Blog d'étude critique et académique du fait maçonnique, complémentaire de la revue du même nom. Envisage la Franc-Maçonnerie comme un univers culturel dont l’étude nécessite d’employer les outils des sciences humaines, de procéder à une nette séparation du réel et du légendaire et de procéder à la prise en compte de ce légendaire comme un fait social et historique.
À propos de Ces Français qui ont écrit demain. Utopie, anticipation et science-fiction au XXe siècle de Natacha Vas-Deyres (Honoré Champion, 2013)
Arsène
Cet ouvrage sorti il y a près de deux ans constitue une véritable somme. L’étude que l’auteure propose s’appuie en effet sur soixante-sept romans, depuis Les Morticoles de Léon Daudet et La Fin du monde de Camille Flammarion, publiés tous deux en 1894 et précédant d’une année Les Cinq Cent Millions de la Bégum et L’Île à hélice de Jules Verne, jusqu’à Globalia, œuvre de Jean-Christophe Rufin paru en 2004. Elle prend également en compte onze anthologies et des centaines d’études concernant une quarantaine d’auteurs, regroupant ce que l’on peut croire comme l’entièreté des travaux consacrés à la science-fiction francophone. Cette notion est prise au sens large, puisque le corpus couvre à la fois la littérature d’anticipation, d’utopie et de science-fiction (SF) proprement dite.
Le livre s’articule en trois parties qui inscrivent la littérature imaginative de l’avenir, que l’on peut faire remonter au Timée de Platon, par rapport à l’histoire et aux idéologies, aux peurs, aux guerres et à l’incertitude de l’avenir, ceci dans un long XXe siècle. L’ouvrage, publié dans la très universitaire collection « Bibliothèque de littérature générale et comparée » chez Champion, signe l’inscription de cette spécialité dans un univers légitime. Cette acceptation ne relève pas de l’évidence, comme le montre l’auteur tout au long de son texte. Ce n’est en effet qu’en 2000 que la Bibliothèque nationale de France (BNF) a créé un fond dédié à la SF.

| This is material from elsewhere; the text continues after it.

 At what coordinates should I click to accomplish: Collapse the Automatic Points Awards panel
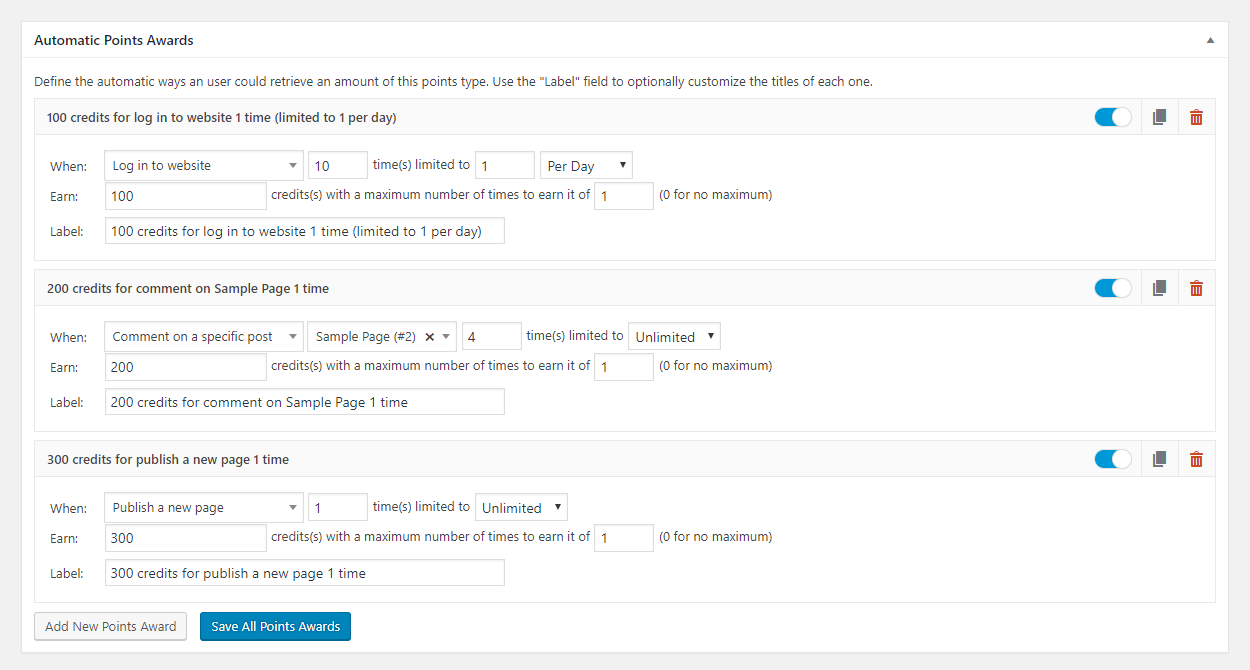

Pour ce qui tient au fait que ce travail se limite à l’univers francophone, Roger Bozzeto indique dans sa préface : « la gageure était, bien entendu, de ne se référer que de façon marginale à la science-fiction anglo-saxonne. Il s’agissait de marquer une originalité de la science-fiction française ». Certes, mais pour qu’une originalité s’impose, il faut qu’elle passe par une comparaison à la fois horizontale et verticale, synchronique et diachronique, serions-nous tenter d’objecter. La seule déception qu’une lecture attentive de ce livre puisse générer tient justement à la faible présence d’un contexte international et de la question des influences. Cela ne saurait certes constituer un reproche, dans la mesure où l’auteur cerne d’entrée son sujet, au demeurant déjà massif comme concernant un univers culturel francophone. De plus, bien des passages soulignent que les écrits anglo-saxons existent et qu’ils ont eu de l’influence sur le paysage éditorial de livres et des revues spécialisées, telle Fiction née en 1953, où coexistaient traductions et nouvelles françaises, ou la collection « Présence du futur », chez Denoël, pratiquant dès l’année suivante, la même mixité. On a pourtant du mal à considérer que cette configuration littéraire, minutieusement décrite, ait pu fonctionner en vase à demi clos. Natacha Vas-Deyres souligne également le rôle important joué par Régis Messac qui fut à la fois à l’origine d’une œuvre importante, mais aussi de son ancrage dans un progressisme original parfumé de pessimisme, dans la mesure où, dans ses romans, jamais l’avenir ne fut radieux. Cela contrastait avec l’optimisme qui fut, à l’origine du genre, celui d’un Camille Flammarion ou d’un Jules Verne. Qui plus est, l’un des intérêts du livre est de montrer à travers les auteurs choisis que cette thématique aura concerné à la fois des spécialistes (de Jules Verne à Régis Messac, en passant par Georges Jean Arnaud et sa Compagnie des Glaces, ou René Barjavel), mais aussi de romanciers traditionnels comme Jean-Louis Curtis et, avant lui, Léon Daudet, Daniel Halévy, Georges Duhamel, Émile Zola, ainsi que de nombreux romanciers populaires. Cette énumération revient à un certain aplatissement très heuristique pour la mise en relief des thématiques, l’auteur ne se risquant jamais dans des jugements sur la qualité littéraire des œuvres prises en compte.